Brussel sprouts or miniature cabbages are leafy green buds of wild cabbage family.I first saw them while in US and there I used these mostly in roasted form and rarely in gravies.I roast them based on this recipe adding spices of my choice and serve them as a side or salad whatever way you take it.I never expected these to be available in Bangalore and was pleasantly surprised to see them .As usual I roasted them,but this time in Chinese style and these were finished within minutes,TG,I took some pics beforehand itself.

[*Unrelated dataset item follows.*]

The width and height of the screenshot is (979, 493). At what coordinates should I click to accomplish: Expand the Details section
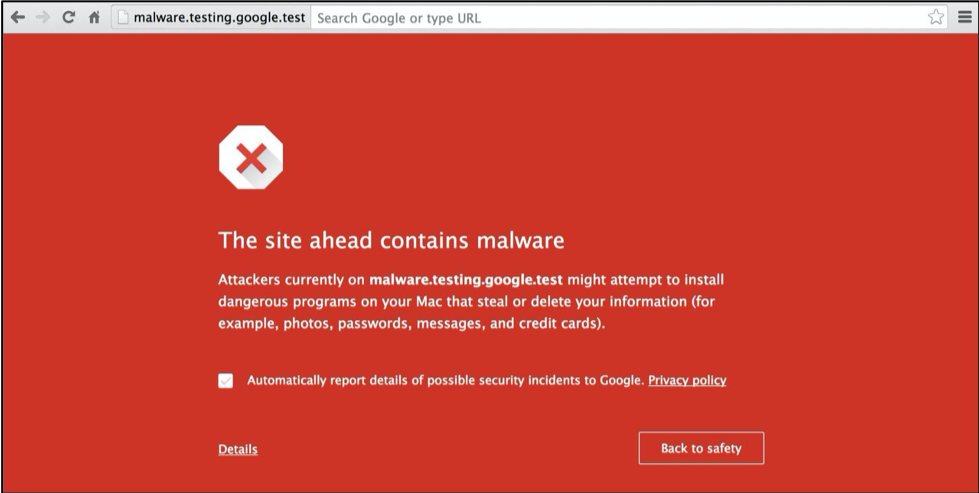(x=238, y=449)
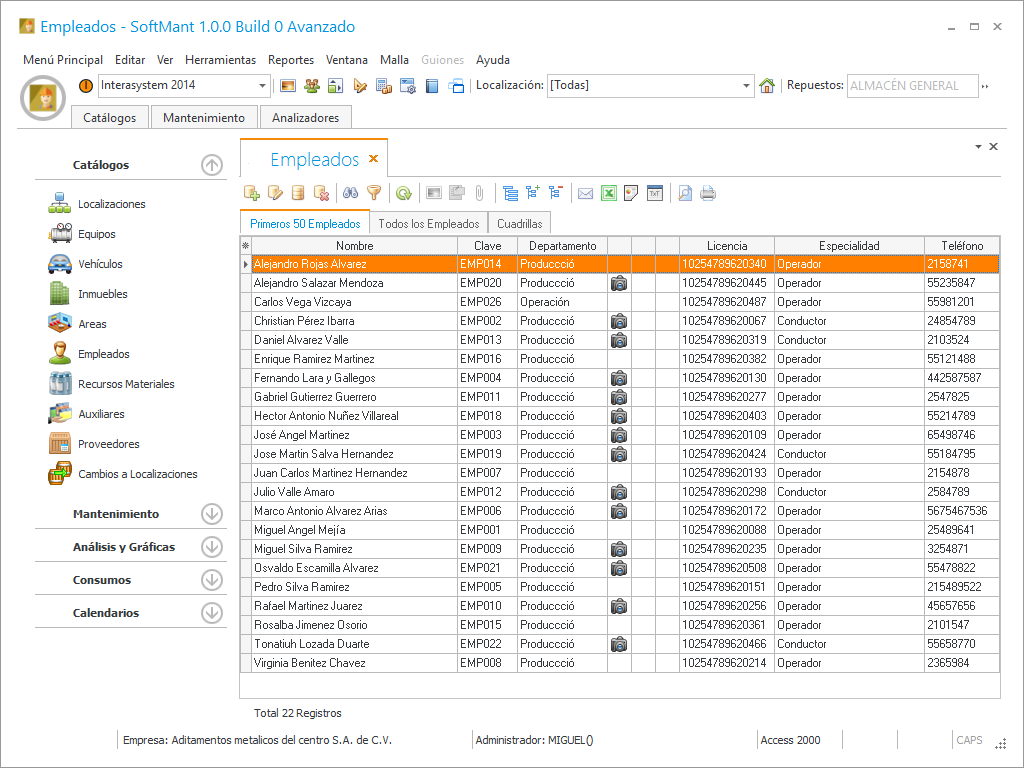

Brussels Sprouts: 1 cup cleaned and halved
Green chilli sauce:a dash
Red Chilli paste/Redchilly Flakes + vinegar: as per taste
Garlic: 1-2 cloves minced/paste
White pepper powder /Fresh black pepper
Vegetable/Sesame oil: 1-2 tsp +/-
Clean and halve the brussel sprouts and toss them together with the marinade/dressing ingredients.Spread them in a single layer in a lightly greased /lined baking sheet and optionally sprinkle more pepper and oil on top of this.
Roast in a preheated oven at 450F for 15-20 minutes till they turn brown.Serve as per choice.
This is a simple and easy dish and you can play with the spices as per availability.I sometimes go for garam masala or Italian seasoning .This time I used the Chinese style spices er Indo Chinese to be precise and not the authentic Chinese five spice powder.I hope Vaishali accepts them at IAVW:Chinese .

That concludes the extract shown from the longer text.